Assignment 7: Global and Local Alignment

Assignment Date: Friday, Oct. 22, 2021
Due Date: Friday, Oct. 29, 2021 @ 1pm ET

Lecture

Lecture slides

Live-coding blank notebook: wget https://github.com/bxlab/qbb2021/raw/main/week7/needleman-wunsch_livecoding_empty.py

Live-coding master notebook: wget https://github.com/bxlab/qbb2021/raw/main/week7/needleman-wunsch_livecoding_master.py

Basic Exercises: The Needleman-Wunsch Algorithm

The goal of today’s lab is to implement the Needleman-Wunsch algorithm we discussed during class in a Python script. You will then use your implementation to align two DNA sequences, and then to align two protein sequences. Given our discussion regarding chromosome capture in previous lectures, you’ll be aligning the CTCF gene between human and mouse genomes. Specifically, you will align both CTCF nucleotide and amino acid sequences from GENCODE (GENCODE version 38 for human and GENCODE version M27 for mouse).

Write a script to perform global alignment between two sequences using a given scoring matrix and gap penalty. Your script will take four inputs:

  1. A FASTA-style file containing two sequences to align
  2. A text file containing the scoring matrix you’d like to use for this alignment
  3. The penalty for gaps in your alignment
  4. The filepath to write your alignment to

Additionally, your script should print out the number of gaps in the first sequence, the number of gaps in the second sequence, and the score of the final alignment.

You’ll run your script twice:

  1. Align the CTCF DNA transcript sequences from human and mouse using the HOXD70 scoring matrix and a gap penalty of 300.
  2. Align the CTCF amino acid sequences from human and mouse using the BLOSUM62 scoring matrix and a gap penalty of 10.

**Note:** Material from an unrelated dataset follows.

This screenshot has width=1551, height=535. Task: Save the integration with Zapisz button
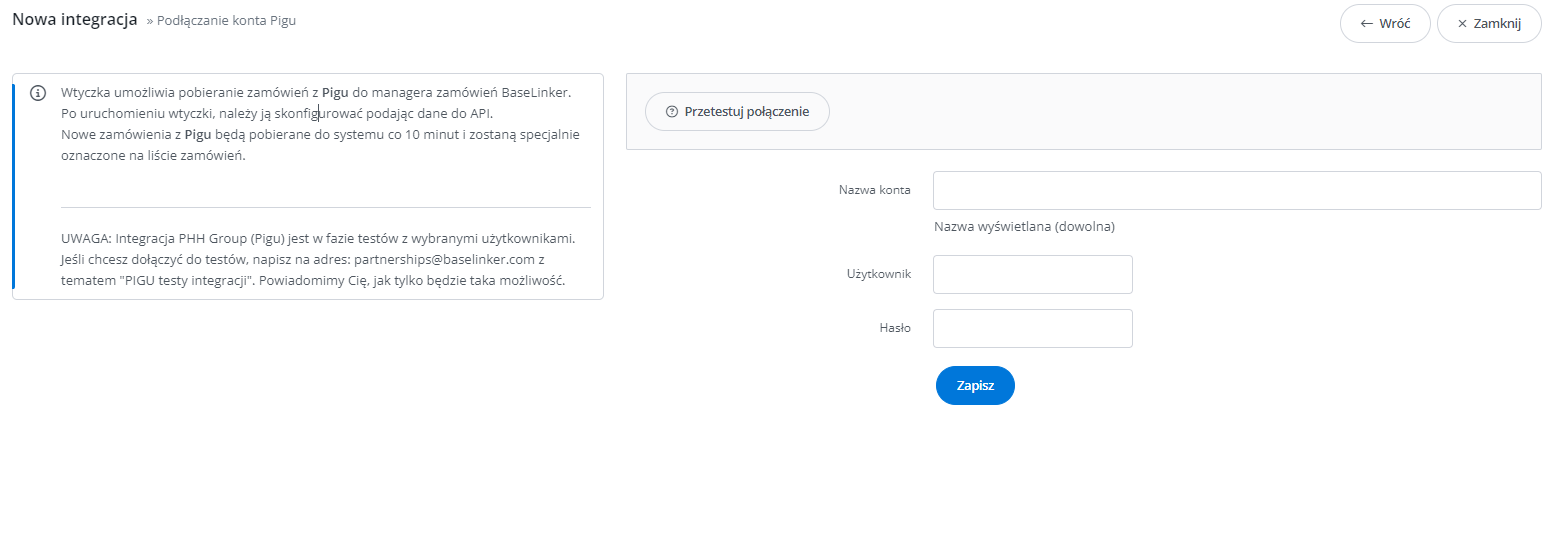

NOTE: The DNA sequences are fairly long, and as such the DNA alignment may take a few minutes to run. We recommend testing your code with the protein alignment first, and then running the DNA alignment when you’re confident it’s working.

Getting your data

Everything you need for this assignment is located here in a tarball. Download it. To extract it, run the following command: tar -xzf needleman-wunsch.tar.gz. You should get 4 files:

  1. CTCF_38_M27_AA.faa
  2. CTCF_38_M27_DNA.fna
  3. BLOSUM62.txt
  4. HOXD70.txt

Submitting your assignment

For this assignment, you should submit four things:

  1. Your Needleman-Wunsch Python Script
  2. A text file containing your DNA sequence alignment
  3. A text file containing your amino acid sequence alignment
  4. A markdown or text file detailing the number of gaps and alignment score for both of the above alignments

Building your script

Step 1: Read in your parameters

Use sys.argv to read in the parameters you need to run your script from the command line. When reading in the fasta file, it will probably be useful to use the FASTAReader function you made during Bootcamp. Either import that function, or just copy it into your script.

For the scoring matrix, it makes sense to store it in either a pandas dataframe or a numpy array

Step 2: Initializing matrices

You’ll need two matrices to carry out the Needleman-Wunsch algorithm: an F-matrix that stores the score of each “optimal” sub-alignment, and a traceback matrix that allows you to determine the optimal global alignment (as a path through this matrix). Initialize two empty matrices for these purposes.

Hint: With sequence 1 of length m and sequence 2 of length n, both matrices should be of size (m+1)×(n+1), to account for potential leading gaps in either sequence.

Step 3: Populating the matrices

Follow the steps of the needleman-wunsch algorithm discussed in class to populate the two matrices.

When generating the traceback matrix: if at any point there is a tie between aligning, a gap in sequence 1, or a gap in sequence 2, resolve the tie in the order (aligning -> gap in sequence 1 -> gap in sequence 2).

Step 4: Find the optimal alignment

Use the traceback matrix to find the optimal alignment between the two sequences. Start at the bottom right corner and follow a path backwards through the traceback matrix until you reach the top left of the matrix. You should end up with two strings of the same length, one for each sequence. Gaps in the sequences should be denoted with a hyphen (-).

Step 5: Write the alignment to the output

Write the alignment to the output file specified in the command line, and print out the additional information requested.